The flow went like this:

  1. They created a sample conversation where a user expresses frustration (repeated questions, increasingly terse language).
  2. They asked Claude to write a test that verifies whether the system detects that frustration.
  3. The test failed — as it should in TDD.
  4. They asked Claude to write the detection logic.
  5. It worked partially. So they asked it to iterate on the prompt until the test passed.
  6. To avoid AI non-determinism, they had Claude run the test 10 times.
  7. It analyzed the 6 failures, read the chain-of-thought from each one, and discovered a pattern: the system was not detecting hedged language like "Hmm, not quite", which in the context of repetition does signal frustration.
  8. It updated the prompt to specifically look for that language. In the next iteration, it identified frustration 9 out of 10 times.
  9. They codified the entire flow into CLAUDE.md. The next time they need to detect a user emotion or behavior, they do not start from scratch. They say: "use the frustration detector workflow".

That is compound engineering in action. It is not just solving today's problem. It is teaching the system to solve an entire category of problems.

The compound engineering plugin

Every has open-sourced their system as a plugin that works with Claude Code, Codex CLI, Cursor, and others. It has more than 50 specialized agents and 38 skills accessible as slash commands.

Some of the most interesting skills:

  • /ce-strategy — Creates or maintains the product's STRATEGY.md: problem, approach, persona, key metrics.
  • /ce-plan — Generates structured plans for any multi-step task, with automatic confidence checking.
  • /ce-brainstorm — Interactive Q&A to think through a feature before planning it.
  • /ce-work — Executes work items systematically.
  • /ce-debug — Finds root causes and fixes bugs with testable hypotheses.
  • /ce-code-review — Structured review with multiple reviewer agents in parallel.
  • /ce-compound — Documents solved problems so the team (and agents) learn from them.
  • /ce-compound-refresh — Reviews stale learnings and decides whether to update, replace, or archive them.
  • /ce-product-pulse — Generates reports on usage, performance, errors, and followups.
  • /ce-sessions — Searches session history across Claude Code, Codex, and Cursor.

And the reviewer agents are specialists: there is one for API contracts, another for data migrations, another for frontend races, another for security, another for performance. Each one applies its specific lens.

Why this matters

Every runs five software products, each built and maintained primarily by a single person.
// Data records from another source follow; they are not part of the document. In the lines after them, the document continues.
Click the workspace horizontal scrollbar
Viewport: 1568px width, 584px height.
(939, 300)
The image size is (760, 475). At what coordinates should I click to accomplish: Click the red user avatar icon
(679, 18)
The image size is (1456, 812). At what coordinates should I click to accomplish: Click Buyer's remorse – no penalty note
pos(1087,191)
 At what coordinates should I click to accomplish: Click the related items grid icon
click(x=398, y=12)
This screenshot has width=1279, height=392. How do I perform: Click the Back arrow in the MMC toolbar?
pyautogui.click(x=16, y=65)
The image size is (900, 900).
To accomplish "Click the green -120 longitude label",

Products used by thousands of people every day. They are not demos. They are real businesses.

Their metric: a single developer with compound engineering does the work of five traditional developers. Not because they write more code, but because every line they write builds on everything learned before.

The implication is profound. If traditional engineering assumes writing code is hard and engineers are scarce, compound engineering assumes code is cheap and knowledge is the valuable asset. The question is no longer "how do I write this?" but "how do I teach the system to write this, and everything like it, forever?".

My take

What Every proposes is not a tool, it is a paradigm shift. Software engineering has always had a cumulative component: libraries, frameworks, patterns. But that was accumulation of code. Compound engineering is accumulation of knowledge about how to build.

The CLAUDE.md is not documentation for humans. It is memory for agents. And that changes the nature of the engineer's work: they stop being the one who writes code and become the one who designs systems that write code, and that also learn from every line they generate.

It is not futurism. Every is already doing it. The plugin is on GitHub with 16k+ stars. The question is not whether this will reach your team, but when.